»»
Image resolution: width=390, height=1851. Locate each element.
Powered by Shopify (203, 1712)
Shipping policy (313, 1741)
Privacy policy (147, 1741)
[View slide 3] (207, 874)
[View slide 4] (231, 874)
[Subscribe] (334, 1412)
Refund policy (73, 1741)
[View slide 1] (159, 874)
««
# Task item
Reproduce the whole listing verbatim.

# Written answer
Image resolution: width=390, height=1851. Locate each element.
Powered by Shopify (203, 1712)
Shipping policy (313, 1741)
Privacy policy (147, 1741)
[View slide 3] (207, 874)
[View slide 4] (231, 874)
[Subscribe] (334, 1412)
Refund policy (73, 1741)
[View slide 1] (159, 874)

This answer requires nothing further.